Fresh off securing a potentially $1 trillion compensation package from Tesla shareholders, Elon Musk celebrated this weekend by posting AI-generated videos of synthetic women declaring love - triggering widespread mockery and a literary takedown from 87-year-old author Joyce Carol Oates that cuts deeper than any market analysis.
The world's richest man just had a very public moment with artificial intelligence, and the internet isn't letting him forget it. After Tesla shareholders approved what could become a $1 trillion compensation package, CEO Elon Musk spent his weekend experimenting with Grok Imagine, his company's new AI video generator - with results that sent social media into overdrive.
At 4:20 AM EST Saturday (a timestamp that surely wasn't chosen randomly), Musk posted a video generated entirely by xAI's Grok platform. His prompt was simple but telling: 'She smiles and says, I will always love you.' The result? A synthetic woman on a rainy street delivering those exact words in an obviously artificial voice.
Twenty-four minutes later, he followed up with another Grok creation featuring actress Sydney Sweeney - or rather, a deepfake version - saying 'You are so cringe' in a voice that definitely wasn't hers. The juxtaposition felt intentional, like Musk was having a conversation with himself through AI avatars.
The response was swift and merciless. X users immediately pounced on what many saw as a public display of loneliness disguised as tech demonstration. One user described the romantic AI video as 'the most divorced post of all time,' while another called it 'the saddest post in the history of this website.' The comments section became a digital therapy session nobody asked for.
But the most devastating critique came from an unexpected source: 87-year-old Pulitzer Prize winner Joyce Carol Oates. Responding to Musk's weekend posting spree, the literary giant delivered a observation that hit harder than any stock analysis.

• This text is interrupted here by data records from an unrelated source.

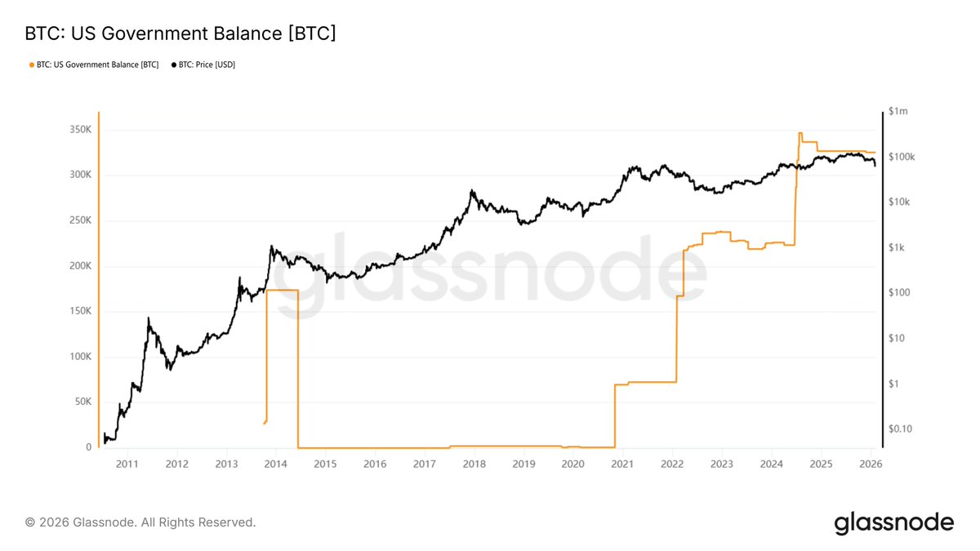Screen dimensions: 980x551
Task: Click the black BTC Price legend dot
Action: tap(174, 64)
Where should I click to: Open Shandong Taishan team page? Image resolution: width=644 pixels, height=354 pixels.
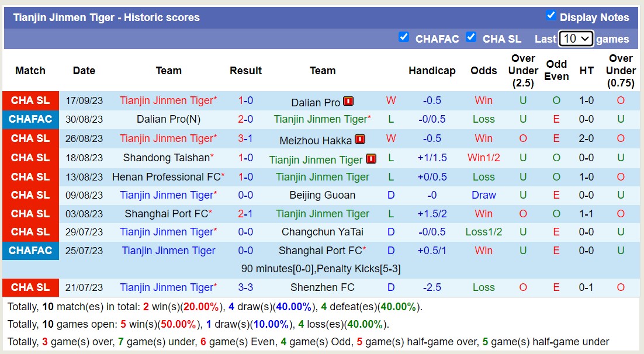click(x=167, y=158)
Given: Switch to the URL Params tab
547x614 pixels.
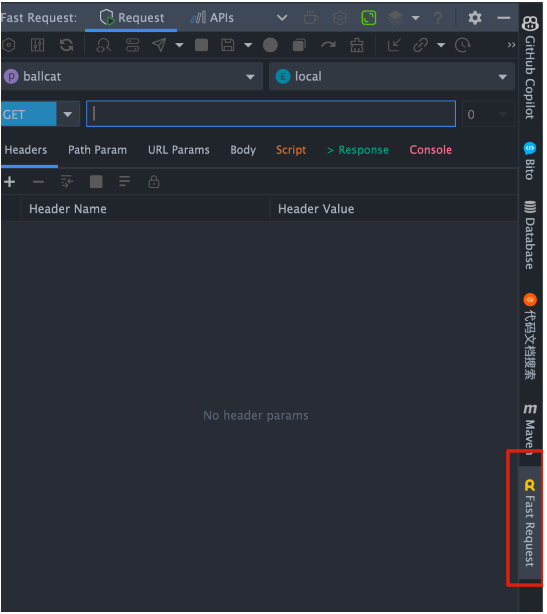Looking at the screenshot, I should coord(179,150).
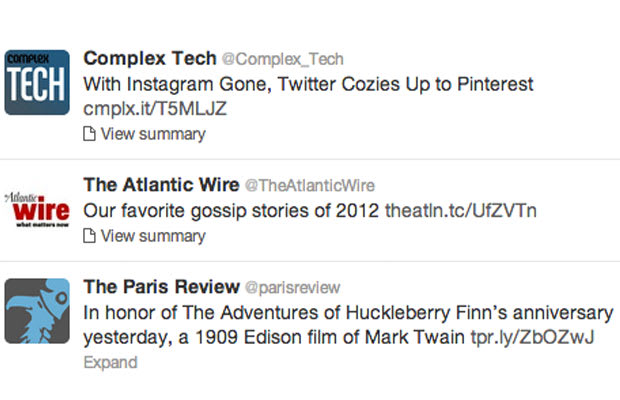Visit the @TheAtlanticWire handle
The height and width of the screenshot is (400, 620).
pyautogui.click(x=310, y=186)
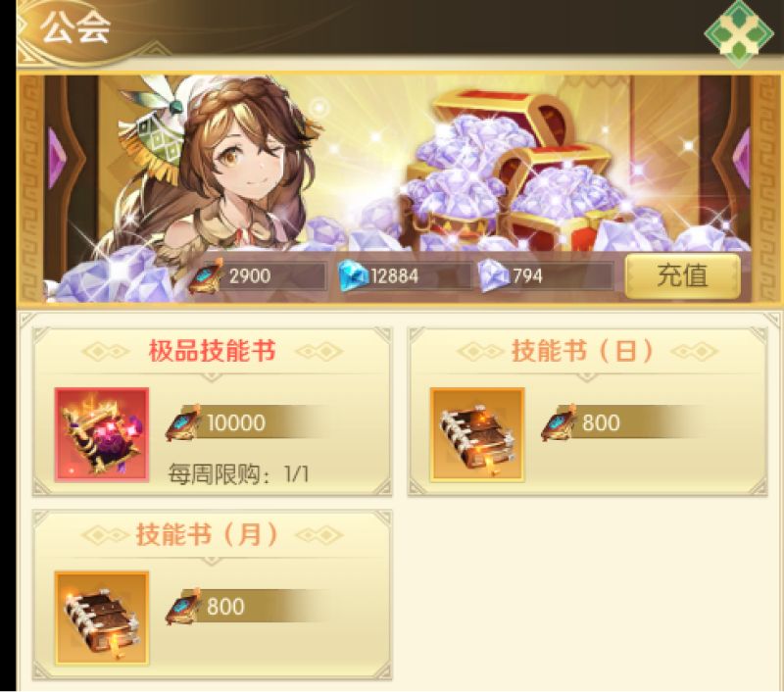Click the 技能书（月） title header
This screenshot has width=784, height=692.
207,534
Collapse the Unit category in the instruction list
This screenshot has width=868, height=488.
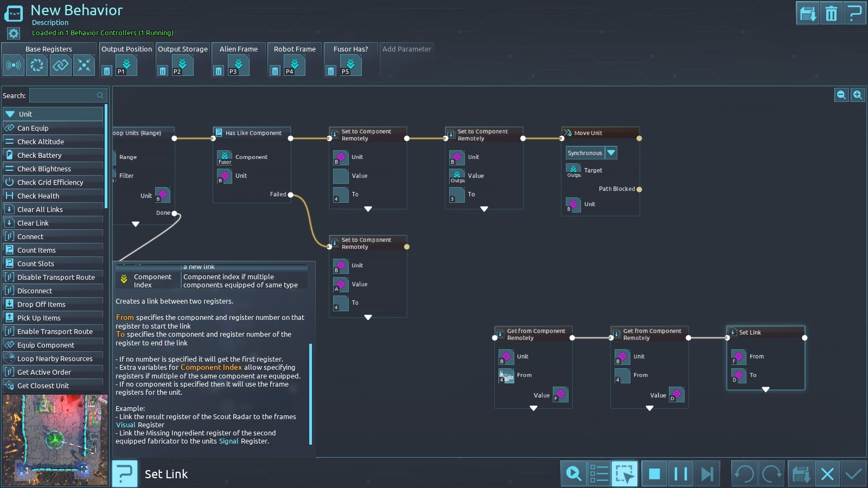pos(10,114)
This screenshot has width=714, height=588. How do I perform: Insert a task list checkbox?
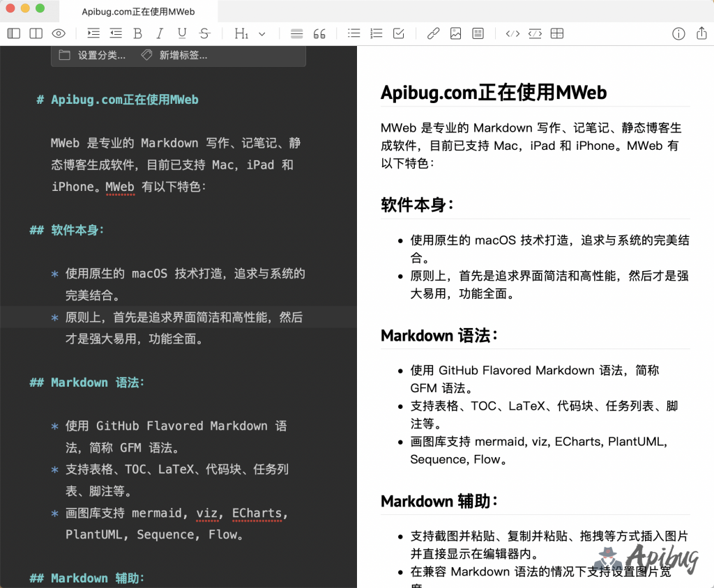point(399,33)
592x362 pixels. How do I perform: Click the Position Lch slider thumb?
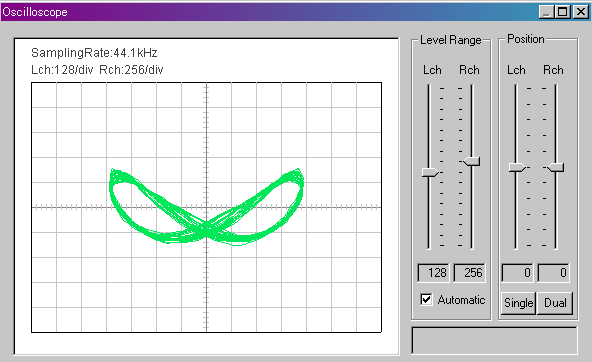click(x=517, y=167)
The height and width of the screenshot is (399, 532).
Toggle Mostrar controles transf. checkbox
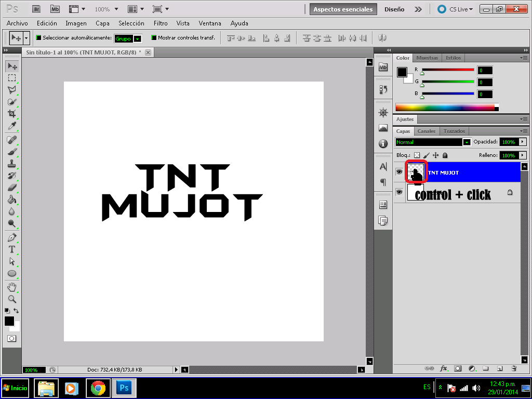153,38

She noted how 'curious' it was that Musk 'never posts anything that indicates that he enjoys or is even aware of what virtually everyone appreciates' - whether friends, family, nature, pets, movies, music, or books.
'In fact he seems totally uneducated, uncultured,' Oates wrote in what became an instant viral moment. 'The poorest persons on Twitter may have access to more beauty & meaning in life than the most wealthy person in the world.' It was the kind of literary precision that cuts through billions in net worth.
Musk's response was characteristically blunt: 'Oates is a liar and delights in being mean. Not a good human.' The exchange perfectly captured the weekend's surreal energy - the world's wealthiest person arguing with an octogenarian author about the nature of human connection.
The incident arrives at a particularly sensitive moment for AI-generated content. As deepfake technology becomes increasingly sophisticated, platforms are grappling with everything from non-consensual celebrity content to users forming genuine romantic relationships with chatbots. Musk's casual deployment of synthetic celebrity voices raises questions about consent and authenticity that his own platform is still learning to handle.
For Tesla investors who just approved a compensation package that could make Musk the first trillionaire, the weekend's posts offered an uncomfortable glimpse into how their CEO processes success. While the company's stock has soared on AI and autonomous driving promises, watching its leader generate romantic content with artificial intelligence felt like a different kind of future than shareholders probably imagined.
The Grok Imagine tool itself represents xAI's latest attempt to compete with established players like OpenAI and Google in the generative AI space. Unlike many competitors, Grok has fewer content restrictions, allowing users to create potentially controversial or explicit material - a feature that Musk has positioned as supporting free speech but critics see as enabling harmful content.
This weekend's viral moment also highlights the strange intersection of wealth, technology, and human connection in the AI age. Here's someone who can literally afford anything, using artificial intelligence to simulate the most basic human experience: being told 'I love you.' It's either the ultimate tech demo or the most expensive therapy session ever documented.
Musk's weekend AI experiment reveals the strange psychology of extreme wealth in the age of artificial intelligence. While he commands a trillion-dollar compensation package and leads multiple tech companies, his public embrace of synthetic relationships suggests that all the money and technology in the world can't solve the fundamental human need for authentic connection. Whether this was a calculated product demonstration or an unguarded moment of vulnerability, it's become a defining example of how even the most powerful people struggle with the promises and pitfalls of AI companionship.